AP NEWS

Top ECHS Graduate: Jose Feliciano Velazquez, plastic surgeon in training

May 29, 2017 GMT

HARLINGEN — To many of us, the face presents our first impression to the world.

We’d like to think that everyone first looks past the face, that they go directly to the heart and soul. But the reality is sadly different. We see the face and then the soul.

That’s why Jose Feliciano Velazquez, 17, wants to help those who’ve suffered injury to that face through burns or other incidents.

“As a plastic surgeon I would want to help people with burns, deformities, cleft palates,” said Jose, who is embarking on 12 years of study in the medical field.

That journey might be a little longer, but he’s completed two years of college credit at Early College High School where he just graduated salutatorian.
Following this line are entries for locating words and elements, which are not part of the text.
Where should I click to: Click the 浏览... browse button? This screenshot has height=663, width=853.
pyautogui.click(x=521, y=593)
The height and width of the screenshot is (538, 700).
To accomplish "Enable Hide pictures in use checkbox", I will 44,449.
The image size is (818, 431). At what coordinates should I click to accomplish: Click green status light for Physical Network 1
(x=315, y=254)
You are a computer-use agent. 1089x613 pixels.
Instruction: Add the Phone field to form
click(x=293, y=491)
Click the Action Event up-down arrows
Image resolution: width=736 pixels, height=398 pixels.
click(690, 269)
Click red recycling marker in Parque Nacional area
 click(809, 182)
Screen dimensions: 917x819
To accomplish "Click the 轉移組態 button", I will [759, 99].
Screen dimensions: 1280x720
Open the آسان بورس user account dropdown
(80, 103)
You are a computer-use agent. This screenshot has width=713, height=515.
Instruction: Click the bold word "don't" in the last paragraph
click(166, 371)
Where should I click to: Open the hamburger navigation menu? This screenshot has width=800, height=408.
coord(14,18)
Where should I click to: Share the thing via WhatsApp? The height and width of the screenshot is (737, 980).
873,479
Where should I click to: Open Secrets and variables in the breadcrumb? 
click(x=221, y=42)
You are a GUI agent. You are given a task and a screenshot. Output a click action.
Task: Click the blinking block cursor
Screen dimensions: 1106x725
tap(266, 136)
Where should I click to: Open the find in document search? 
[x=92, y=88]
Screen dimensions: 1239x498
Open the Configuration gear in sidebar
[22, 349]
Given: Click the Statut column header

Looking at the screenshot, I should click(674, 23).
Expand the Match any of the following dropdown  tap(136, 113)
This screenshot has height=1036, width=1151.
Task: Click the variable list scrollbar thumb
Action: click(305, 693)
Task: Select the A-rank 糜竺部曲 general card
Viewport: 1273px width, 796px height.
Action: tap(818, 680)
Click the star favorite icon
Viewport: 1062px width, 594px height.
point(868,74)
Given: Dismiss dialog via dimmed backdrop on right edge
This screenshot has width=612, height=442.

“I feel all the hard work I have done has paid off,” he said.

His path toward the medical field was somewhat pre-ordained in the third grade when he received plastic surgery on his eyes. A condition called ptosis had caused his eyelids to cover 40 percent of his eyes. Needless to say, this “droopy” affect made him the target of ridicule.

Fortunately, the surgery removed part of the eyelids so the droopiness would be less extreme. But it was there, and the situation was aggravated by his vision declining to the point he needed glasses. It’s uncertain whether his poor vision and the ptosis were connected.

One thing he knew, however, was that plastic surgery on his eyelids made a difference in the way he felt about himself. The experience gave him a sense of empathy for other people with facial defects or deformities.

“They feel at times as if they can’t be their true selves,” he said. “They feel ugly. They don’t feel like they’re enough.”

As he spoke, he seemed to feel it would be a privilege, even a sacred opportunity, to give people back their lives as a plastic surgeon.

“That would be such a positive influence on their lives and it would provide them with a sense of comfort back,” he said. “You’re essentially giving them back their lives.”

He hopes to reach out as the plastic surgeon who can help children lead normal lives.

“I think to help a child who has a condition, to help him evade the bullying and just live a happier and more confident life, it would mean the world,” he said.